_Supplied passage_:
* * * * *
Chief Rabbi of France.jpg

Franck Prevel/Getty Images

The Chief Rabbi of France Gilles Bernheim and the President of the French Council of Muslim Faith Mohammed Moussaoui after meeting with French President Nicolas Sarkozy, Paris, March 21, 2012

More may be said about the Toulouse murders and their aftermath. Abraham Foxman, the director of the National Anti-Defamation League, a specialist in identifying anti-Semitism, has described my recent NYRblog post on the killings of Jewish children, one of their parents, and several French soldiers, in and around Toulouse, as “a classic instance of ‘blaming the victim.’” This phrase also occurs in several hostile comments that followed and private communications via my website.

I would think that thoughtful members of the international Jewish community would recognize that the indiscriminate use of such accusations debases them, and that their use in attempting to discredit political critics of Israeli settlement policies, Palestinian relations (or recent efforts to promote an American attack on Iran), undermines debates that for Israel’s own sake should be taken seriously. Anti-Semitism, with its long and terrible history, ought not be trivialized.

In murdering the children, Mohammed Merah acted ruthlessly and despicably. We do not know enough about him to be sure he killed principally out of anti-Semitism, which is an irrational hatred with historical origins not to be gone into here. I would presume that he acted—in the case of both the children and the soldiers—out of what to him was a rational motive, to kill, or punish, those he believed or had been told were enemies of Islam.
* * * * *
_Given exercise A_: Condense the paragraph of the passage on the Toulouse murders that begins "I would think that thoughtful members" into two sentences, keeping its main points.

_Extracted entries_:
* * * * *
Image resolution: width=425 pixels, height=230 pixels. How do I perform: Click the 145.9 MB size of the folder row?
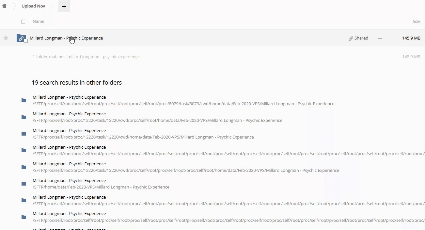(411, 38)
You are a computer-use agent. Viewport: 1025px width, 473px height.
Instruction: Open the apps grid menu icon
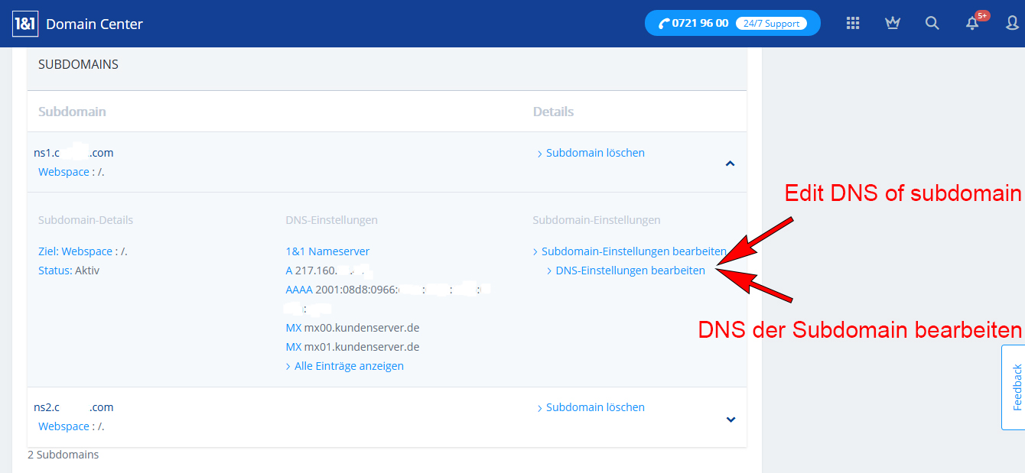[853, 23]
* * * * *
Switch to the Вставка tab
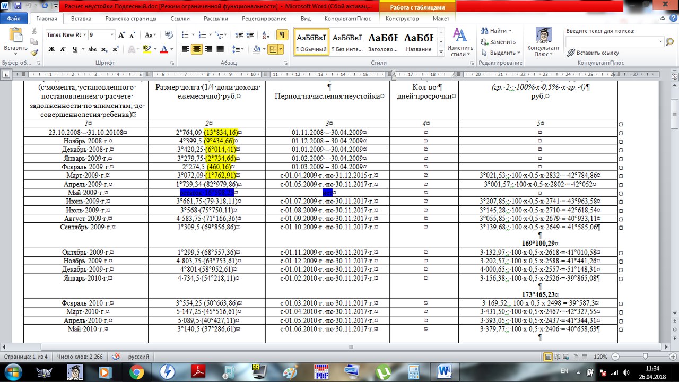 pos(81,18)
* * * * *
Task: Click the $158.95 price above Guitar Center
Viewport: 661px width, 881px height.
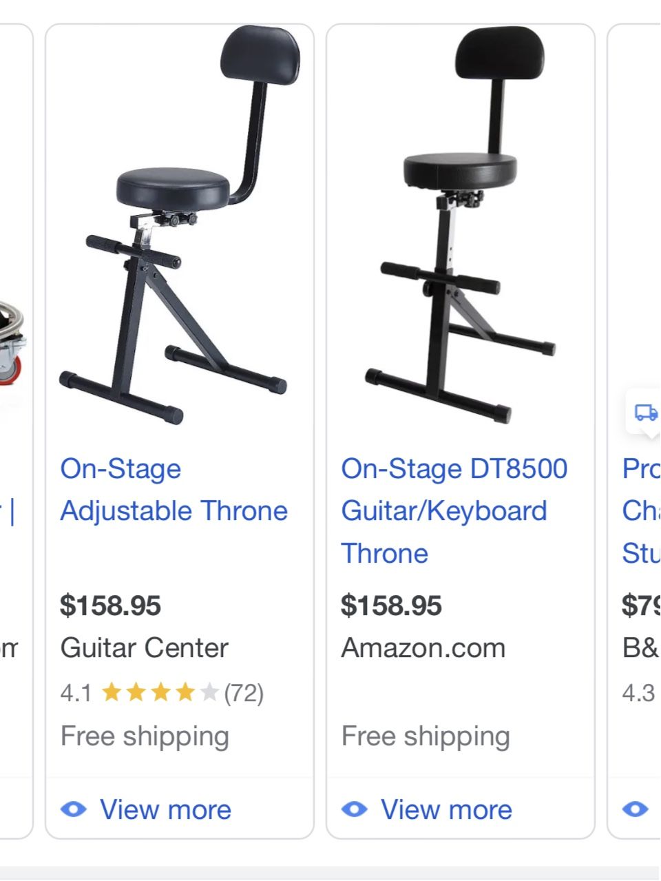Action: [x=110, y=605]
* * * * *
_Given exercise B_: Write out everything in the listing from the line containing "Task: Click the" down to the line containing "Action: [x=110, y=605]", with "Guitar Center" switched to "Sam Ash" and nothing else changed. Omit the pictures.

_Exercise result A_: Thoughtful members of the international Jewish community should see that using accusations of anti-Semitism indiscriminately debases them. Using them to discredit critics of Israeli settlement policies, Palestinian relations, or efforts to promote an American attack on Iran undermines debates Israel itself should take seriously, and anti-Semitism, with its long and terrible history, should not be trivialized.

_Exercise result B_:
Task: Click the $158.95 price above Sam Ash
Viewport: 661px width, 881px height.
Action: [x=110, y=605]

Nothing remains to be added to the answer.